Assuming the deal is approved, LifeLabs Medical Laboratory Services will pay $10.75 per share cash and assume $255 million of debt to acquire all of CML HealthCare Inc. of Mississauga, Ontario.
"I'm very pleased to announce that our two laboratory diagnostic companies are coming together in Ontario to serve patients and their health providers," said Sue Paish, President and CEO of LifeLabs.
"Coming together, we can be even stronger partners with government and health care providers in the planning and delivery of high quality and accessible diagnostic services for Canadians."
LifeLabs serves about 10 million patients and nearly 20,000 physicians in Canada, mainly in Ontario and British Columbia.
CML HealthCare Inc. has 112 client care centers in Ontario. It also has 82 imaging centers in Ontario and British Columbia but has been divesting its imaging business to focus more on its medical diagnostic labs.
"Our two organizations care about patients and helping physicians identify the right course of action for better health care outcomes," said Thomas Wellner, President and CEO of CML HealthCare.

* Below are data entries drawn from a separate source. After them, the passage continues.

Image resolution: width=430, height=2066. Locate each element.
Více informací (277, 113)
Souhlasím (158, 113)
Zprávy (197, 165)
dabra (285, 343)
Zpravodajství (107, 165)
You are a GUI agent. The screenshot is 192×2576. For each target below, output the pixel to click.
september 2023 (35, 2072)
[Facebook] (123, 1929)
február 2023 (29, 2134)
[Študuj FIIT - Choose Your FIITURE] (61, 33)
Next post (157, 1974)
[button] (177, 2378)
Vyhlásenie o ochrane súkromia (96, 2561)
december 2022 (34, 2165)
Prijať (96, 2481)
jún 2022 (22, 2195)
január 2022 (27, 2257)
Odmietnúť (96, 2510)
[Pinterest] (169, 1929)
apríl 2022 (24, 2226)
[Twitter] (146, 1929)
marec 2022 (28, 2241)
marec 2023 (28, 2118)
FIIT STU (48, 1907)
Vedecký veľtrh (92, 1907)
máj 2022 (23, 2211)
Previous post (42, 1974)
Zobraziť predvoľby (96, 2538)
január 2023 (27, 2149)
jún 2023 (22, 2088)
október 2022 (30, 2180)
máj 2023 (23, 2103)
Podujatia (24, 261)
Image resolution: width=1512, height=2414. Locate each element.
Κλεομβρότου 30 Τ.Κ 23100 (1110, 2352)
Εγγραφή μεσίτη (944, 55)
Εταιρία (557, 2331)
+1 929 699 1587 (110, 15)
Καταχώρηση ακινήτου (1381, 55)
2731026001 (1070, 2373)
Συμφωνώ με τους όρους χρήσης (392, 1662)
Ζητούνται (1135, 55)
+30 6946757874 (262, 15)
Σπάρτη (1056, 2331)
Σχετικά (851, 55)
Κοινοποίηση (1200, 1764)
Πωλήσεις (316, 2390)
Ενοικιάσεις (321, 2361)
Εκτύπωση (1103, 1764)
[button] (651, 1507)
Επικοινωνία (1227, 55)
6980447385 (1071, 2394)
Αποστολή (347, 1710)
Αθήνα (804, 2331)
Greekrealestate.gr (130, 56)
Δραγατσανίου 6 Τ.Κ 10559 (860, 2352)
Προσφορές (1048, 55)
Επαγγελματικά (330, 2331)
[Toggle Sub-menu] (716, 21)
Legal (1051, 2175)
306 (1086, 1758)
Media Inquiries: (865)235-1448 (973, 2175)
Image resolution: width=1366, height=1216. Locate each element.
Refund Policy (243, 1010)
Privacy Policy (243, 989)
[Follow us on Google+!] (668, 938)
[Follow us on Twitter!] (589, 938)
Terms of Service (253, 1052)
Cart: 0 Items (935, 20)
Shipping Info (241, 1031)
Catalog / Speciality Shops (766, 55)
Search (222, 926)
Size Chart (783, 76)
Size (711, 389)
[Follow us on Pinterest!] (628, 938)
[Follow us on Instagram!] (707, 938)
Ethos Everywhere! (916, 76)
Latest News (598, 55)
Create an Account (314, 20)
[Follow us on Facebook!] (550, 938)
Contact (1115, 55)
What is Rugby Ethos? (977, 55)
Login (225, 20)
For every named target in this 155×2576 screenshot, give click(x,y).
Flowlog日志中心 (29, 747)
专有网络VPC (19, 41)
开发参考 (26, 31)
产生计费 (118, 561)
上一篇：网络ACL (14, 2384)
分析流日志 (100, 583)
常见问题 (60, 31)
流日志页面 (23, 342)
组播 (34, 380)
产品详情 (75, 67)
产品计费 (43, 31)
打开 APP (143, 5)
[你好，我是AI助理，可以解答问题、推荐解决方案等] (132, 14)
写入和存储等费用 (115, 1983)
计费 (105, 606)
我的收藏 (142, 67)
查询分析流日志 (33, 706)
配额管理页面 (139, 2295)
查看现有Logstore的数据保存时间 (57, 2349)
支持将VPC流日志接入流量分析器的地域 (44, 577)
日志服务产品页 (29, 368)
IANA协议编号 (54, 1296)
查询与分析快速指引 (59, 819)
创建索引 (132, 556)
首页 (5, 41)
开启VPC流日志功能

"So, in bringing the two companies together, we are fully aligned in our commitment to quality and continuous improvement in patient services in Ontario going forward."
The deal is being supported by the boards of CML, LifeLabs and the Ontario Municipal Employees Retirement System, or OMERS, which owns LifeLabs through its Borealis Infrastructure arm.
CML shareholders, who would receive one more dividend payment before the deal closes, will be asked to approve the deal at a special meeting on Sept. 3. The transaction will also require regulatory and court approvals.